In 1984, the Bushy Park Homestead was registered as a Category 1 historic place by the New Zealand Historic Places Trust (now known as Heritage New Zealand). It was recognised for being designed by one of New Zealand's foremost architects, and for its long association with the Royal Forest and Bird Protection Society.

In the 1980s and early 1990s, there were suggestions that the property should be sold. This led to the establishment of the Bushy Park Trust in 1994, and the transfer of the ownership and management of the homestead and its immediate surrounds to the trust in 1995. The Bushy Park Trust became a registered charity in 2008. The trust leases the homestead for proprietors to operate as a business, offering accommodation and a venue for events.

By 2017, the building was in a poor condition. The roof had slumped significantly in the 2016 Kaikōura Earthquake and there were leaks around chimneys, leading to significant water ingress. A major renovation project was undertaken by Shane Stone builders, including removing all the original roof tiles, and fitting a new iron roof over the entire building. The work was funded with support from Lottery Grants Board, Four Regions Trust, Whanganui Heritage Trust, Whanganui Community Foundation, and Eleanor Burgess Trust. The renovations cost $1.4 million.

In 2020, at the inaugural Whanganui Regional Heritage Awards, the Bushy Park Tarapuruhi Trust was announced as joint category winners of the heritage tourism award, along with the trusts that own and operate PS Waimarie on the Whanganui River.
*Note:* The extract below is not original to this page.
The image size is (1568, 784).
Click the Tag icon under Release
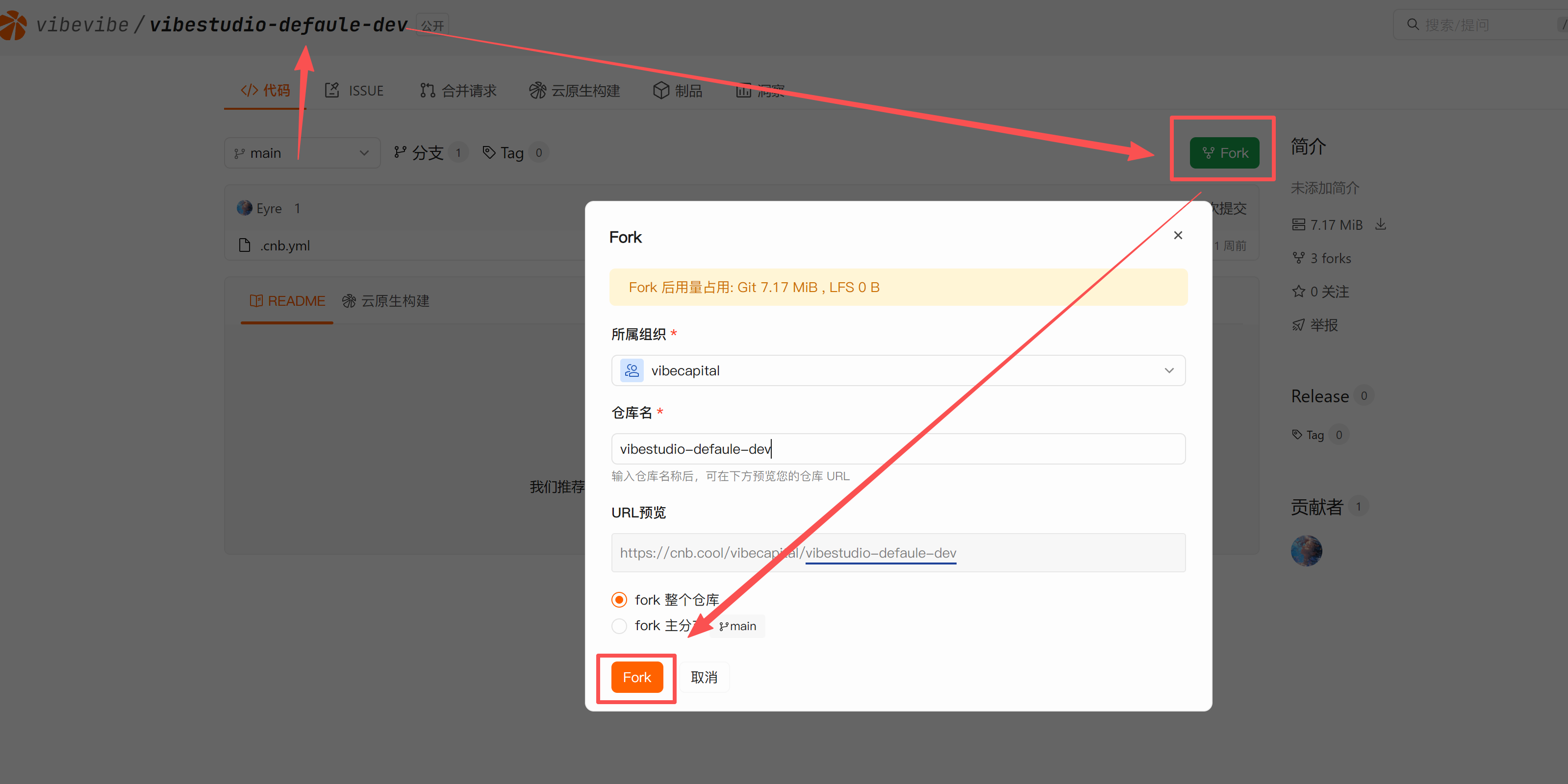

The New Zealand String Quartet played their touring concert programme 2024 Sounds of the Sanctuary in the main lounge of the homestead in September 2024.

== Stables ==
The original 1906 homestead buildings include a stables to the north west of the main house. The stables include a wool shed, wagon shed, stable boxes and a shed for a gig, with an engine room that contains a 1904 Hornsby–Akroyd oil engine that powered an electricity generator. There was also a battery room to provide electricity supply overnight. The stables were listed as a Category II Historic Place in 1982. The stable buildings are now used as a museum and interpretation centre.

== Homestead business ==
As of 2023, the proprietor is Dale Pullen, who took over the homestead business in 2018, while the renovations were underway. Pullen is a military-trained steward, and after leaving the armed forces worked in a range of hospitality businesses before taking up the lease at Bushy Park.